▶ What you will do: Scale up the rows below by writing out every line again, requests included, with each coordinate in the answers multiplied by 1.5 and rounded to a whole number (halves round up). Leave the pictures out.

*-*-*

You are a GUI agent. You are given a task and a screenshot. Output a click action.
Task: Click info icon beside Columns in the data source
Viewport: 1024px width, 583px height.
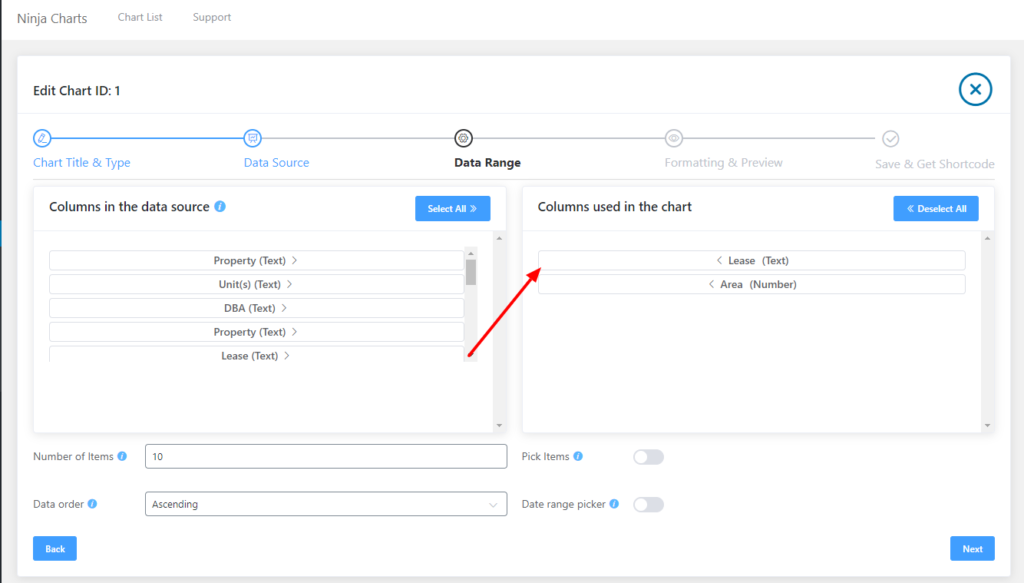coord(220,207)
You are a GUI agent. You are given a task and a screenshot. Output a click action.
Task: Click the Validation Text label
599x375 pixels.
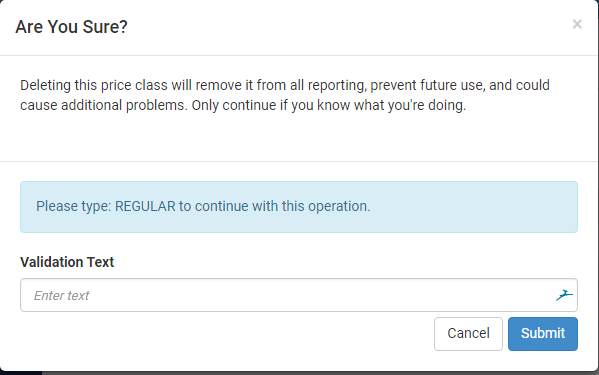[x=67, y=262]
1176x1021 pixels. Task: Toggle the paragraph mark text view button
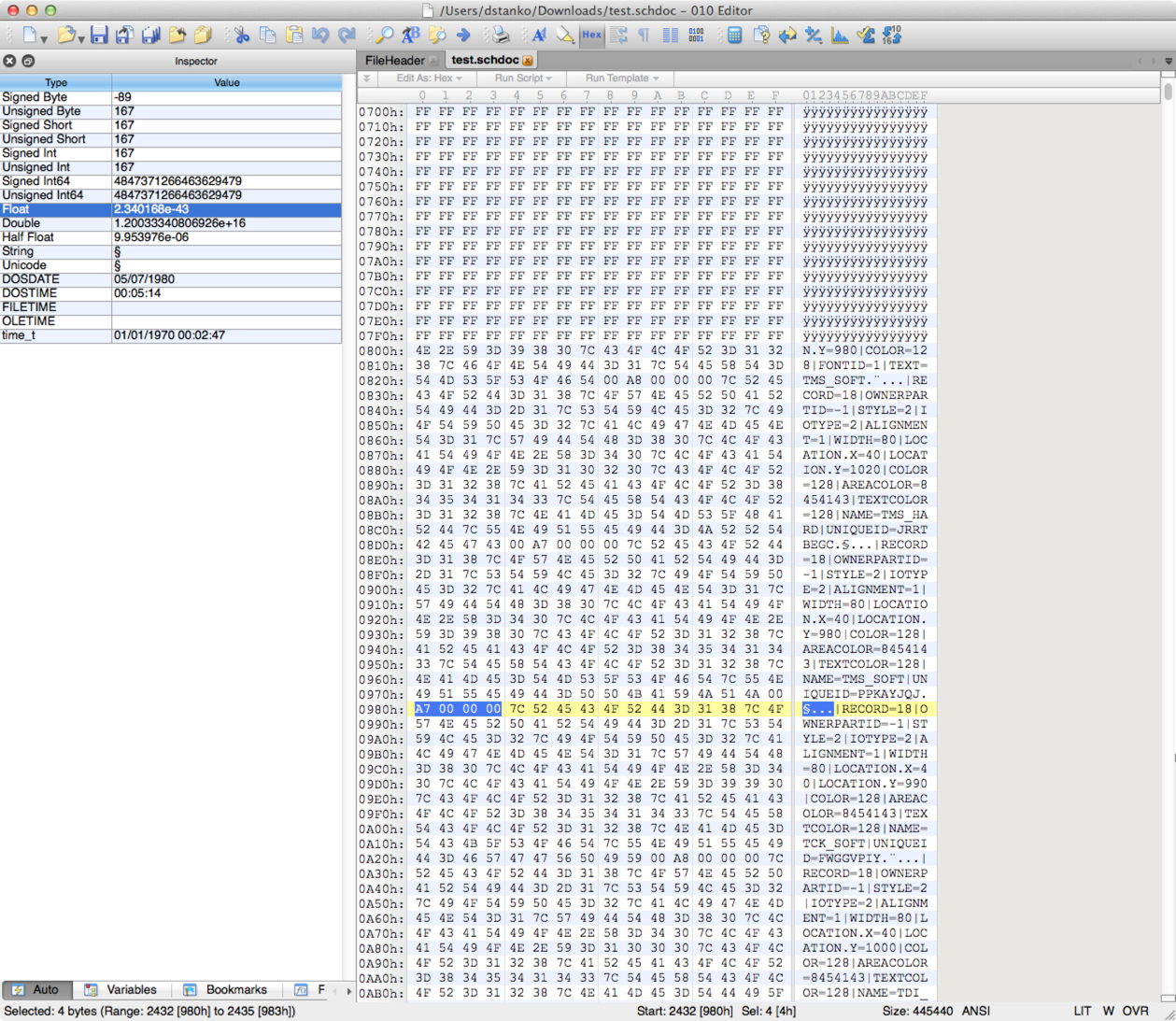click(644, 35)
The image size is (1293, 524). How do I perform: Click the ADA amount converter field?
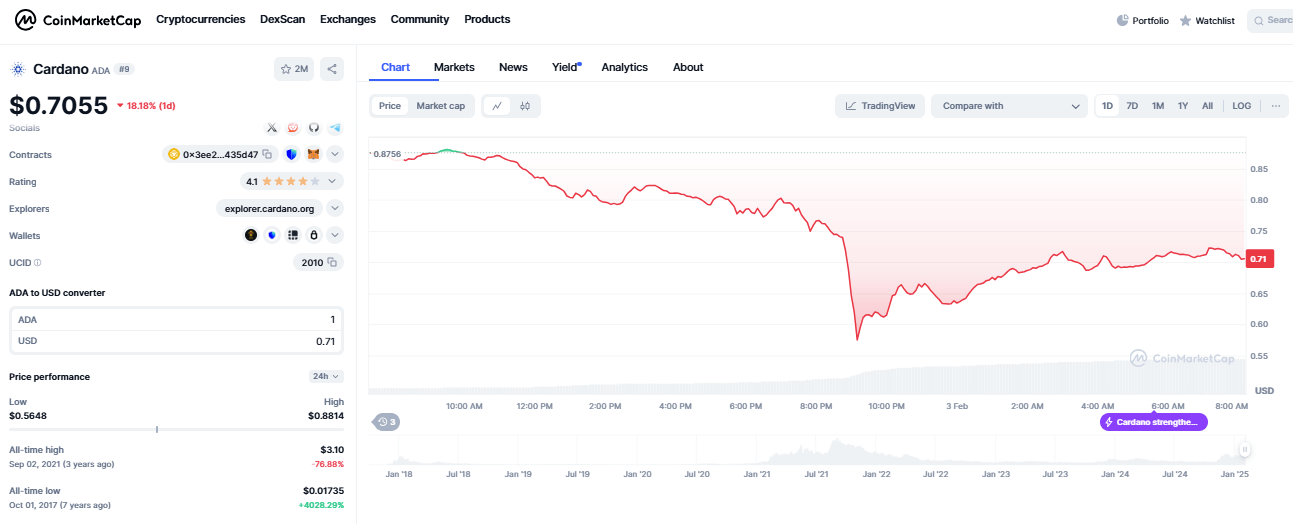176,320
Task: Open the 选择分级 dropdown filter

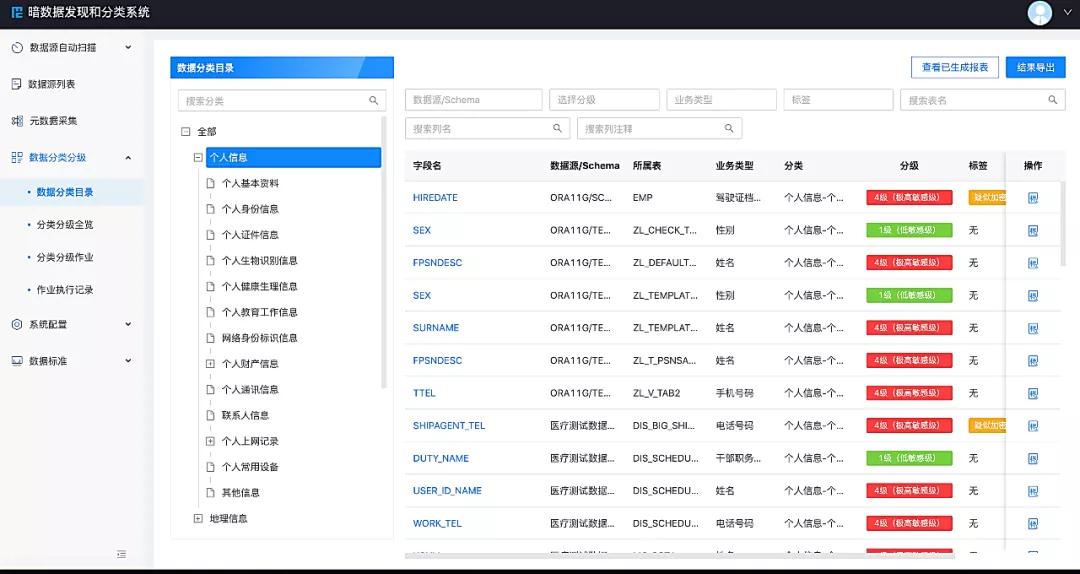Action: click(603, 100)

*-*-*

▶ Solution:
You are a GUI agent. You are given a task and a screenshot. Output a click action.
Task: Click info icon beside Columns in the data source
Viewport: 1024px width, 583px height.
coord(330,311)
You are a GUI agent. You are given a task and a screenshot. Output a click action.
Task: Click the Validation Text label
599x375 pixels.
[x=101, y=393]
1176x1021 pixels. Task: Toggle the paragraph mark text view button
click(966, 53)
The image size is (1293, 524). How do I perform: Click the ADA amount converter field?
264,480
Task: Open the 选择分级 dropdown filter

Action: click(905, 150)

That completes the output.